Collected data entries
□ □ □

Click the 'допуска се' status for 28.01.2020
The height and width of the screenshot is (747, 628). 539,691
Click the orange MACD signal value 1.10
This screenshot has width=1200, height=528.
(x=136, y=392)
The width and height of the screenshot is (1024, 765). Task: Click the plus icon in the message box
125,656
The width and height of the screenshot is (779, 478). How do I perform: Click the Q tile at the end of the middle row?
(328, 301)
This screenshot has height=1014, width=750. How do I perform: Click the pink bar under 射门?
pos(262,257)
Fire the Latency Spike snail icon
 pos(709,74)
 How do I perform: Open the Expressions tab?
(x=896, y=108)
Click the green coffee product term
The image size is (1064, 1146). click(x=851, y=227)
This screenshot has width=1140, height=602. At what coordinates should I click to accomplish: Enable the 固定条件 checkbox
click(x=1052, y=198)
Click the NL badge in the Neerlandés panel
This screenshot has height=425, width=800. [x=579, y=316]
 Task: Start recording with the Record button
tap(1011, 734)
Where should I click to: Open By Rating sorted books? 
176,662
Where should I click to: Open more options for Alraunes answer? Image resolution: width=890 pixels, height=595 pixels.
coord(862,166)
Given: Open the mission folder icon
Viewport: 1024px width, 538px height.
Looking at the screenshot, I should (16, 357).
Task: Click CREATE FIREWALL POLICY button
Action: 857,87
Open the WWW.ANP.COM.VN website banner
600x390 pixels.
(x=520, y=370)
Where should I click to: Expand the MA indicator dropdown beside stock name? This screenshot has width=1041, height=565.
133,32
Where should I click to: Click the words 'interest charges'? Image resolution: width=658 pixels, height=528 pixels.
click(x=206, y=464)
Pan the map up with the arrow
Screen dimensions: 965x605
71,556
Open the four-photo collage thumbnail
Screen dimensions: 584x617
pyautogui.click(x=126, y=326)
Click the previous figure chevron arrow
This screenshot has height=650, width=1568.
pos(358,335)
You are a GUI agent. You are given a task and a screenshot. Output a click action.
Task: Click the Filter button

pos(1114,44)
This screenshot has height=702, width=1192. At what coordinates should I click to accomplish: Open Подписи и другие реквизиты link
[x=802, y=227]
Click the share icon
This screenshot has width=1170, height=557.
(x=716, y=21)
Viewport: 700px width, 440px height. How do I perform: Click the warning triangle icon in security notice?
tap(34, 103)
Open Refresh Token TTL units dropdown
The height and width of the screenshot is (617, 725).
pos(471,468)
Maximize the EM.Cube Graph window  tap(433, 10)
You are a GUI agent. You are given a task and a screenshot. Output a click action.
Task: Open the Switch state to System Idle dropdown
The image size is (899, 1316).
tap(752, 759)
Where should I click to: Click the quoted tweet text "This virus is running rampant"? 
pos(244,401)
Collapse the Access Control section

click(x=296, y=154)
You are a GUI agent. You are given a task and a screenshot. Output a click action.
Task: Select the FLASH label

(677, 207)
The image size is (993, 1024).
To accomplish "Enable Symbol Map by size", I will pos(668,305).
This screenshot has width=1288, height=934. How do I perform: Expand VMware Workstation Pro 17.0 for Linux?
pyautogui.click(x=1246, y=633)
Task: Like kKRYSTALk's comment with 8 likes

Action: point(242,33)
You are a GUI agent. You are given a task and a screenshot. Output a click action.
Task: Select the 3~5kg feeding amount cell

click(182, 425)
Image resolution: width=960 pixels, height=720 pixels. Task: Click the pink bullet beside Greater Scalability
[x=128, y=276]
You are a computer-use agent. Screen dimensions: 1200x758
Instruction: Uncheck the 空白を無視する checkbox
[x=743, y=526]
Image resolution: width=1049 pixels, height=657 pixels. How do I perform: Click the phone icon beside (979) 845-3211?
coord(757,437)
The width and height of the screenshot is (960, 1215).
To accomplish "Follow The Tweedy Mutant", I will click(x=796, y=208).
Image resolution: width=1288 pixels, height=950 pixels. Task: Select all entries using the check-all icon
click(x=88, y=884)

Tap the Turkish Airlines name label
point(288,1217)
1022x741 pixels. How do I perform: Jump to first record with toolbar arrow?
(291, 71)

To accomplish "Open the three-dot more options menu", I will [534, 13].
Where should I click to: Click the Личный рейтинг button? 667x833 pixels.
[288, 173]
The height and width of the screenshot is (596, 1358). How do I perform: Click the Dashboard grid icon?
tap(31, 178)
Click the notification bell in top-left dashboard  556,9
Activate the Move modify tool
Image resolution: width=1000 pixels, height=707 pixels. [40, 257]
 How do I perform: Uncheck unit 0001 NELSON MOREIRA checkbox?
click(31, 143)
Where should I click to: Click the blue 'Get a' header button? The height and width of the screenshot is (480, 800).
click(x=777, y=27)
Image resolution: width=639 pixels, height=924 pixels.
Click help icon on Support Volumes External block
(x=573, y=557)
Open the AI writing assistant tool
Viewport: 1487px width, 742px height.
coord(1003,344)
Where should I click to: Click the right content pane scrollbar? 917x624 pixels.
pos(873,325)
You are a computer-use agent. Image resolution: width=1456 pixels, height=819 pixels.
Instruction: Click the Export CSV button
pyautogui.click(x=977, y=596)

□ □ □

What you should do
Return the records in full. Omit nothing.

Finished task
Click the 'допуска се' status for 28.01.2020
The height and width of the screenshot is (747, 628). 539,691
Click the orange MACD signal value 1.10
This screenshot has width=1200, height=528.
(x=136, y=392)
The width and height of the screenshot is (1024, 765). Task: Click the plus icon in the message box
125,656
The width and height of the screenshot is (779, 478). How do I perform: Click the Q tile at the end of the middle row?
(328, 301)
This screenshot has height=1014, width=750. How do I perform: Click the pink bar under 射门?
pos(262,257)
Fire the Latency Spike snail icon
 pos(709,74)
 How do I perform: Open the Expressions tab?
(x=896, y=108)
Click the green coffee product term
The image size is (1064, 1146). click(x=851, y=227)
This screenshot has width=1140, height=602. At what coordinates should I click to accomplish: Enable the 固定条件 checkbox
click(x=1052, y=198)
Click the NL badge in the Neerlandés panel
This screenshot has height=425, width=800. [x=579, y=316]
 Task: Start recording with the Record button
tap(1011, 734)
Where should I click to: Open By Rating sorted books? 
176,662
Where should I click to: Open more options for Alraunes answer? Image resolution: width=890 pixels, height=595 pixels.
coord(862,166)
Given: Open the mission folder icon
Viewport: 1024px width, 538px height.
Looking at the screenshot, I should (16, 357).
Task: Click CREATE FIREWALL POLICY button
Action: 857,87
Open the WWW.ANP.COM.VN website banner
600x390 pixels.
(x=520, y=370)
Where should I click to: Expand the MA indicator dropdown beside stock name? This screenshot has width=1041, height=565.
133,32
Where should I click to: Click the words 'interest charges'? Image resolution: width=658 pixels, height=528 pixels.
click(x=206, y=464)
Pan the map up with the arrow
Screen dimensions: 965x605
71,556
Open the four-photo collage thumbnail
Screen dimensions: 584x617
pyautogui.click(x=126, y=326)
Click the previous figure chevron arrow
This screenshot has height=650, width=1568.
pos(358,335)
You are a GUI agent. You are given a task and a screenshot. Output a click action.
Task: Click the Filter button

pos(1114,44)
This screenshot has height=702, width=1192. At what coordinates should I click to accomplish: Open Подписи и другие реквизиты link
[x=802, y=227]
Click the share icon
This screenshot has width=1170, height=557.
(x=716, y=21)
Viewport: 700px width, 440px height. How do I perform: Click the warning triangle icon in security notice?
tap(34, 103)
Open Refresh Token TTL units dropdown
The height and width of the screenshot is (617, 725).
pos(471,468)
Maximize the EM.Cube Graph window  tap(433, 10)
You are a GUI agent. You are given a task and a screenshot. Output a click action.
Task: Open the Switch state to System Idle dropdown
The image size is (899, 1316).
tap(752, 759)
Where should I click to: Click the quoted tweet text "This virus is running rampant"? 
pos(244,401)
Collapse the Access Control section

click(x=296, y=154)
You are a GUI agent. You are given a task and a screenshot. Output a click action.
Task: Select the FLASH label

(677, 207)
The image size is (993, 1024).
To accomplish "Enable Symbol Map by size", I will pos(668,305).
This screenshot has width=1288, height=934. How do I perform: Expand VMware Workstation Pro 17.0 for Linux?
pyautogui.click(x=1246, y=633)
Task: Like kKRYSTALk's comment with 8 likes

Action: point(242,33)
You are a GUI agent. You are given a task and a screenshot. Output a click action.
Task: Select the 3~5kg feeding amount cell

click(182, 425)
Image resolution: width=960 pixels, height=720 pixels. Task: Click the pink bullet beside Greater Scalability
[x=128, y=276]
You are a computer-use agent. Screen dimensions: 1200x758
Instruction: Uncheck the 空白を無視する checkbox
[x=743, y=526]
Image resolution: width=1049 pixels, height=657 pixels. How do I perform: Click the phone icon beside (979) 845-3211?
coord(757,437)
The width and height of the screenshot is (960, 1215).
To accomplish "Follow The Tweedy Mutant", I will click(x=796, y=208).
Image resolution: width=1288 pixels, height=950 pixels. Task: Select all entries using the check-all icon
click(x=88, y=884)

Tap the Turkish Airlines name label
point(288,1217)
1022x741 pixels. How do I perform: Jump to first record with toolbar arrow?
(291, 71)

To accomplish "Open the three-dot more options menu", I will [534, 13].
Where should I click to: Click the Личный рейтинг button? 667x833 pixels.
[288, 173]
The height and width of the screenshot is (596, 1358). How do I perform: Click the Dashboard grid icon?
tap(31, 178)
Click the notification bell in top-left dashboard  556,9
Activate the Move modify tool
Image resolution: width=1000 pixels, height=707 pixels. [40, 257]
 How do I perform: Uncheck unit 0001 NELSON MOREIRA checkbox?
click(31, 143)
Where should I click to: Click the blue 'Get a' header button? The height and width of the screenshot is (480, 800).
click(x=777, y=27)
Image resolution: width=639 pixels, height=924 pixels.
Click help icon on Support Volumes External block
(x=573, y=557)
Open the AI writing assistant tool
Viewport: 1487px width, 742px height.
coord(1003,344)
Where should I click to: Click the right content pane scrollbar? 917x624 pixels.
pos(873,325)
You are a computer-use agent. Image resolution: width=1456 pixels, height=819 pixels.
Instruction: Click the Export CSV button
pyautogui.click(x=977, y=596)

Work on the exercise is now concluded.